A recent blog by Nick DeSantis in the Chronicle points to a survey by the Pearson Foundation that suggests Tablet ownership is on the rise. That’s not surprising, but more significant is the fact that among tablet users there’s a clear preference for digital texts over the traditional paper codex, something we haven’t seen before even among college students of this wired generation:
One-fourth of the college students surveyed said they owned a tablet, compared with just 7 percent last year. Sixty-three percent of college students believe tablets will replace textbooks in the next five years—a 15 percent increase over last year’s survey. More than a third said they intended to buy a tablet sometime in the next six months.
This year’s poll also found that the respondents preferred digital books over printed ones. It’s a reversal of last year’s results and goes against findings of other recent studies, which concluded that students tend to choose printed textbooks. The new survey found that nearly six in 10 students preferred digital books when reading for class, compared with one-third who said they preferred printed textbooks.
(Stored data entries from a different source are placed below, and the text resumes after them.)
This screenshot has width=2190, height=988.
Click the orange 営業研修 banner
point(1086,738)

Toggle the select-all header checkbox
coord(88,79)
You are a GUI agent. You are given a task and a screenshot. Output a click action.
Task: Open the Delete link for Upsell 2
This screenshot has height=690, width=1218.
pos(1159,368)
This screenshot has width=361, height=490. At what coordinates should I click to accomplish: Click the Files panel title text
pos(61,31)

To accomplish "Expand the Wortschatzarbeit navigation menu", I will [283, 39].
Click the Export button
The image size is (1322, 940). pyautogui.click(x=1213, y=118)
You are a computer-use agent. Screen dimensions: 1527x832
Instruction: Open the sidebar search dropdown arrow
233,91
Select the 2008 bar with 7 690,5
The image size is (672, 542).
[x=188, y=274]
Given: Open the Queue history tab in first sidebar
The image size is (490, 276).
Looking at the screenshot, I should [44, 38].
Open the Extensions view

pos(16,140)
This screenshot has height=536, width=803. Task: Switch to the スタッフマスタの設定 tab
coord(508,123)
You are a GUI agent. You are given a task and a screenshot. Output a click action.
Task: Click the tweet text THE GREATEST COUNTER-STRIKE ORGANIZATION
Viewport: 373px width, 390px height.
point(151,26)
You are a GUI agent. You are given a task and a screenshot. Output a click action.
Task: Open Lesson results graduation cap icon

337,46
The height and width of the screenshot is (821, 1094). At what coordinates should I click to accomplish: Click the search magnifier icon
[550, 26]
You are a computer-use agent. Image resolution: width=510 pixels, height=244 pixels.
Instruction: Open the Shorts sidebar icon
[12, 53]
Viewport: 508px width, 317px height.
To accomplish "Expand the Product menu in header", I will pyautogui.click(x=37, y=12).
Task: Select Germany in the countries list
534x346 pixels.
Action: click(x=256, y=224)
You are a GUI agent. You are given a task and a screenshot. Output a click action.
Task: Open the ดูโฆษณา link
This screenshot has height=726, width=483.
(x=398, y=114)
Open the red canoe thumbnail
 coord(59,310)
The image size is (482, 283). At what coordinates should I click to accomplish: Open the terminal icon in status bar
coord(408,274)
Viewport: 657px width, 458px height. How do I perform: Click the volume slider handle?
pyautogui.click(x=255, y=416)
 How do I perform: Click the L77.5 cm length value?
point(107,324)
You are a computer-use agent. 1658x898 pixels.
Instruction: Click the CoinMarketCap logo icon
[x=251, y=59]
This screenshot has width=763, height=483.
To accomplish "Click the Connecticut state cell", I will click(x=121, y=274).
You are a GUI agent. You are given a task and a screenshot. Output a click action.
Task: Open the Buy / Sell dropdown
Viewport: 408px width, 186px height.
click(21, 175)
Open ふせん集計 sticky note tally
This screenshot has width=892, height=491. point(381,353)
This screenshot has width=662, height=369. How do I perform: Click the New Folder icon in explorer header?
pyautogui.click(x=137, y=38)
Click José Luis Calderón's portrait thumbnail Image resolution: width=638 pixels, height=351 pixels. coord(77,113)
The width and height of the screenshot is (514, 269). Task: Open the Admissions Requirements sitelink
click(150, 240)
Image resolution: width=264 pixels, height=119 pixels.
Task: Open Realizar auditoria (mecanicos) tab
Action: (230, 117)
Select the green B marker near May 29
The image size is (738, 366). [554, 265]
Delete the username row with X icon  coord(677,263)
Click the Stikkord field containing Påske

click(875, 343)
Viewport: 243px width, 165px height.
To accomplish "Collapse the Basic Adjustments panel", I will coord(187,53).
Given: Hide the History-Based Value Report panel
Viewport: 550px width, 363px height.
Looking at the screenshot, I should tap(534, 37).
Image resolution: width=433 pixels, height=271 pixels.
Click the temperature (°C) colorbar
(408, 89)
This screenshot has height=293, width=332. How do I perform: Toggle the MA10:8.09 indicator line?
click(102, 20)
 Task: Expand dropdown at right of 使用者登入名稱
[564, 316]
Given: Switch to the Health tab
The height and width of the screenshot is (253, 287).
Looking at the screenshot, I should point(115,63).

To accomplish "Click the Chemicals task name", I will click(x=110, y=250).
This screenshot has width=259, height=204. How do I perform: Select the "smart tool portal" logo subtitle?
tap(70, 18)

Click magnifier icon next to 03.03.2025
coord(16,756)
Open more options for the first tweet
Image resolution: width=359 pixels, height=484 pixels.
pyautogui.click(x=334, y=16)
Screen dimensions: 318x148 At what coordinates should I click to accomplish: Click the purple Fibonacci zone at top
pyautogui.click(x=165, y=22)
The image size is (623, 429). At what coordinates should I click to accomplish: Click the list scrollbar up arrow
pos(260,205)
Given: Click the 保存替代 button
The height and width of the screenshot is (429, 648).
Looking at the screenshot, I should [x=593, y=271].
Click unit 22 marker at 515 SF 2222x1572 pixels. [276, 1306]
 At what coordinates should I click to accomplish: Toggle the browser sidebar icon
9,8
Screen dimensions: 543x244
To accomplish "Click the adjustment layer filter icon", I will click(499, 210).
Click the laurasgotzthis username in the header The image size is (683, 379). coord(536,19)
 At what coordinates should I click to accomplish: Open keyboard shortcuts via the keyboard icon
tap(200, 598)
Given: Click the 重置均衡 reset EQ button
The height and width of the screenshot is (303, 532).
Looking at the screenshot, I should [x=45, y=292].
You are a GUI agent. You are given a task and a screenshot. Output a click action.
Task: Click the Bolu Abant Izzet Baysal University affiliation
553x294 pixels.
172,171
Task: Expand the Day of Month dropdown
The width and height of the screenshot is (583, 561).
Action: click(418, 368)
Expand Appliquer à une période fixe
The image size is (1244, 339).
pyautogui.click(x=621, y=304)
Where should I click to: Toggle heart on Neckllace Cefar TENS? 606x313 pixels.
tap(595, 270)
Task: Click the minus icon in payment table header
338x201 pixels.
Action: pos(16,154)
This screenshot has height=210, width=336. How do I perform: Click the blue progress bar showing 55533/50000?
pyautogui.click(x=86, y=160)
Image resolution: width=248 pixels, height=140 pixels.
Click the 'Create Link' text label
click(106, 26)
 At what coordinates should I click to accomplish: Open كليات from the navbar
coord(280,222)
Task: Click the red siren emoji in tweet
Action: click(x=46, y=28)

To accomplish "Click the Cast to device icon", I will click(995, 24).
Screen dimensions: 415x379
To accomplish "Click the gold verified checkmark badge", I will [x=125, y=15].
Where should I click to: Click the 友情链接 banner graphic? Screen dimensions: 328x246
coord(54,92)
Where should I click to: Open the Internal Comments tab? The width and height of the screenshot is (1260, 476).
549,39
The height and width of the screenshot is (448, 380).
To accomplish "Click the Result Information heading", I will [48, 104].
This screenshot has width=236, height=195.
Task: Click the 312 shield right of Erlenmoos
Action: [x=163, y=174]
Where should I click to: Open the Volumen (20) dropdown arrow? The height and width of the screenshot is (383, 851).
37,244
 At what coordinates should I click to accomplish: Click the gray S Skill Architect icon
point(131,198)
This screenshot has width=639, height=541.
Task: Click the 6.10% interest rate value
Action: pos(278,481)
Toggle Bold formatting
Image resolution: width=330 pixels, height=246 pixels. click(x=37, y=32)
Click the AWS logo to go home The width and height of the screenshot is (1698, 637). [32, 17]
I find this unsurprising as it matches up pretty well with my own experience. 5 years ago I could never imagine doing any significant reading on a tablet. Now I do all my reading of scholarly journals and long form journalism–i.e The Atlantic, the New York Review of Books, The Chronicle Review–on my iPad. And while I still tend to prefer the codex for the reading of novels and other book length works, the truth is that preference is slowly eroding as well. As I become more familiar with the forms of e-reading, the notions of its inherent inferiority, like the notions of any unreflective prejudice, gradually fade in the face of familiarity.
And yet I greet the news of this survey with a certain level of panic, not panic that it should happen at all, but panic that the pace of change is quickening and we are hardly prepared, by we I mean we in the humanities here in small colleges and elsewhere. I’ve blogged on more than one occasion about my doubts about e-books and yet my sense of their inevitable ascendancy. For instance here on the question of whether e-books are being foisted on students by a cabal of publishers and administrators like myself out to save a buck (or make a buck as the case may be), and here on the nostalgic but still real feeling that I have that print codex forms of books have an irreplaceable individuality and physicality that the mere presence of text in a myriad of e-forms does not suffice to replace.
But though I’ve felt the ascendancy of e-books was inevitable, I think I imagined a 15 or 20 year time span in which print and e-books would mostly live side by side. Our own librarians here at Messiah College talk about a “print-plus” model for libraries, as if e-book will remain primarily an add on for some time to come. I wonder. Just as computing power increases exponentially, it seems to me that the half-life of print books is rapidly diminishing. I now wonder whether we will have five years before students will expect their books to be in print–all their books, not just their hefty tomes for CHEM 101 that can be more nicely illustrated with iBook Author–but also their books for English and History classes as well. This is an “e-plus” world where print will increasingly not be the norm, but the supplement to fill whatever gaps e-books have not yet bridged, whatever textual landscapes have not yet been digitized.
Despite warnings, we aren’t yet ready for an e-plus world. Not only do we not know how to operate the apps that make these books available, we don’t even know how to critically study books in tablet form. Yet learning what forms of critical engagement are possible and necessary will be required. I suspect, frankly, that our current methods developed out of a what was made possible by the forms that texts took, rather than forms following our methodological urgencies. This means that the look of critical study in the classroom will change radically in the next ten years. What will it look like?